Please copy out the part of the records below that opens with the line containing "Mercure de Gaillon 2009 (73, 216)" and closes with the line containing "NOUVEAUTES (46, 150)", both lines included, and reproduce only those lines. Keep every line's text unchanged, but multiply each coordinate in the answers by 0.85 and round to the nearest whole number, rounding halves up.

## begin

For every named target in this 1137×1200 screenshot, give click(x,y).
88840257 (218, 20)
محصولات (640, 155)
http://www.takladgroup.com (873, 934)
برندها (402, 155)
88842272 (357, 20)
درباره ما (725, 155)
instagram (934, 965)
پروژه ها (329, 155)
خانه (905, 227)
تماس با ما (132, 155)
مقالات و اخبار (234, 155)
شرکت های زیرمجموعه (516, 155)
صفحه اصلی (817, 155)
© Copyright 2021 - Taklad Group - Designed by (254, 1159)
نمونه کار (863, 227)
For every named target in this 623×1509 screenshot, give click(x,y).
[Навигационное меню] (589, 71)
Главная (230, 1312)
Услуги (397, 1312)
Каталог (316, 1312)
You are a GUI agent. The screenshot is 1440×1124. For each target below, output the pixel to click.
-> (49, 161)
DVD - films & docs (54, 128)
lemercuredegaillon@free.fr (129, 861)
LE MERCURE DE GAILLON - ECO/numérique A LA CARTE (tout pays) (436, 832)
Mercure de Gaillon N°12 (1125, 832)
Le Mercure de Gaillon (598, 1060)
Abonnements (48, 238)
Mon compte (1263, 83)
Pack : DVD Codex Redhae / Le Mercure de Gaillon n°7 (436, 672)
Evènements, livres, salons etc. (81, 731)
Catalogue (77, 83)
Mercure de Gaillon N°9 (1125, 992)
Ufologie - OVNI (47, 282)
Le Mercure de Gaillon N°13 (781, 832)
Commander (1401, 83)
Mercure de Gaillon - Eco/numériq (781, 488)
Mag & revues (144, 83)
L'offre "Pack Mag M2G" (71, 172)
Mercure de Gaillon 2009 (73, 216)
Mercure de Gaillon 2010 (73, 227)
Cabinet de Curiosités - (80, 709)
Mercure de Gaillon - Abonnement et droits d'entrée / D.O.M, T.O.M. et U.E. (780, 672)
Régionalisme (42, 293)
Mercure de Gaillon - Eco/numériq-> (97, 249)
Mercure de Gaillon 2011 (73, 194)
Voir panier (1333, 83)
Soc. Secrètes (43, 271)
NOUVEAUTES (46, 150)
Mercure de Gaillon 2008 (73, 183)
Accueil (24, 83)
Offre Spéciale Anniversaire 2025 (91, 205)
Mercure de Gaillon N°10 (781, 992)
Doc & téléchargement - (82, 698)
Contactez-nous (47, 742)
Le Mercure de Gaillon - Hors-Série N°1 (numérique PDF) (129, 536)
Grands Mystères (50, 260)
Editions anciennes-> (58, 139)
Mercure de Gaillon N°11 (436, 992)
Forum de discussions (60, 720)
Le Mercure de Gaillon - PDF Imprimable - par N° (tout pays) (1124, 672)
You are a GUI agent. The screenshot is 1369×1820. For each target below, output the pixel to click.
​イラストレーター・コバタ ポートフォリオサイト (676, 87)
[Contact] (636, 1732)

## end

■ **Full answer**:
Mercure de Gaillon 2009 (62, 184)
Mercure de Gaillon 2010 (62, 193)
Cabinet de Curiosités - (68, 603)
Mercure de Gaillon - Abonnement et droits d'entrée / D.O.M, T.O.M. et U.E. (663, 571)
Régionalisme (36, 249)
Mercure de Gaillon - Eco/numériq-> (82, 212)
Mercure de Gaillon 2011 (62, 165)
Voir panier (1133, 71)
Soc. Secrètes (37, 230)
NOUVEAUTES (39, 128)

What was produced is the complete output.